Recent clinical trials in lupus nephritis have all used different criteria to assess complete response. The objective of this analysis was to compare several previously proposed criteria, using the same data set from a large trial of abatacept in lupus nephritis (IM101075). In so doing, we sought to determine which criteria are most sensitive to differences among treatment groups and to further examine the potential of abatacept in lupus nephritis.


Patients in the IM101075 trial received abatacept at 1 of 2 different dose regimens or placebo, both on a background of mycophenolate mofetil and corticosteroids. Using data from this trial, we assessed rates of complete response at 12 months according to 5 sets of criteria, from 1) the trial protocol, 2) the Aspreva Lupus Management Study (ALMS) trial of mycophenolate mofetil, 3) the Lupus Nephritis Assessment with Rituximab (LUNAR) trial of rituximab, 4) an ongoing National Institutes of Health trial of abatacept (Abatacept and Cyclophosphamide Combination: Efficacy and Safety Study [ACCESS]), and 5) published recommendations of the American College of Rheumatology.

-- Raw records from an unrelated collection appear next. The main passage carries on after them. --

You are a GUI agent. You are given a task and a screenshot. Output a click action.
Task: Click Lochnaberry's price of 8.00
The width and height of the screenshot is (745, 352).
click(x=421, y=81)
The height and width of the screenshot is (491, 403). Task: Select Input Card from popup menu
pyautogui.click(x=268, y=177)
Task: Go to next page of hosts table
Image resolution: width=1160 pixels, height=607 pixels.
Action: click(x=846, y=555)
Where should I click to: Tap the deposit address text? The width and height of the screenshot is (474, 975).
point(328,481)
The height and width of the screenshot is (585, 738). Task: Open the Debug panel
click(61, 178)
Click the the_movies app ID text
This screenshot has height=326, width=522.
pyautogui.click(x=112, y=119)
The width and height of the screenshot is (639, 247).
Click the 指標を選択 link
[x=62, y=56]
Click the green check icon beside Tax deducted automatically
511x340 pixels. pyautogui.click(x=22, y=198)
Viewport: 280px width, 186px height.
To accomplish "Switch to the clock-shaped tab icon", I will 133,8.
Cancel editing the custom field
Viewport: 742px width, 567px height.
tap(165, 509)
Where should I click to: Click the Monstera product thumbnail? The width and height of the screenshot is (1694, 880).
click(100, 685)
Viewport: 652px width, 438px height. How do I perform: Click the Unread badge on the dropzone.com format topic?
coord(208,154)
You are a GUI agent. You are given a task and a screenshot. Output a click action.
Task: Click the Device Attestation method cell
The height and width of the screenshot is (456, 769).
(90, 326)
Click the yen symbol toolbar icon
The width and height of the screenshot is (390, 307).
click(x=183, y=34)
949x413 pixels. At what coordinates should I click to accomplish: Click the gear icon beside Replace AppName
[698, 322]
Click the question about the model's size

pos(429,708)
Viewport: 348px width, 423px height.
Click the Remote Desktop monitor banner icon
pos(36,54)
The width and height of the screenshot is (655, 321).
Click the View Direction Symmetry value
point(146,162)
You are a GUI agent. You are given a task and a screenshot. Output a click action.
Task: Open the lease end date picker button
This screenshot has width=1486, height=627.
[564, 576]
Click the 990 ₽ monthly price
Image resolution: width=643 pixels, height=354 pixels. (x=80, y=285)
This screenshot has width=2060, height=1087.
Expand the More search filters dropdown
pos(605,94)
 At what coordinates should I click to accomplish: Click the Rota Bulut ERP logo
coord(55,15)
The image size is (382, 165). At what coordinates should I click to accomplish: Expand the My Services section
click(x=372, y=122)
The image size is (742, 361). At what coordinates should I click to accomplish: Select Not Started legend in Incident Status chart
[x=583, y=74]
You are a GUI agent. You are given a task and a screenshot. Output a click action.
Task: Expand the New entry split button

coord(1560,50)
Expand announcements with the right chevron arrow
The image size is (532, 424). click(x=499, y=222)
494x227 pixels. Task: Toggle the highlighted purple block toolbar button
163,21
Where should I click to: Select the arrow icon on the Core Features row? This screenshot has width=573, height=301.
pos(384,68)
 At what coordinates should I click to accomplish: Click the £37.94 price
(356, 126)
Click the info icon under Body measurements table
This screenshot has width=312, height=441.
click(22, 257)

According to the complete response definition from the IM101075 study protocol, there was no difference among treatment groups in the IM101075 study. In contrast, according to the ALMS, LUNAR, and ACCESS criteria, rates of complete response among patients in the IM101075 study were higher in both treatment groups relative to control. The largest differences were obtained with use of the LUNAR criteria (complete response rate of 6% in the control group, compared to 22% and 24% in the 2 abatacept groups).


The choice of definition of complete response can determine whether a lupus nephritis trial is interpreted as a success or a failure. The results of this analysis provide an evidence-based rationale for choosing among alternative definitions and offer a strong rationale for conducting further studies of abatacept in lupus nephritis.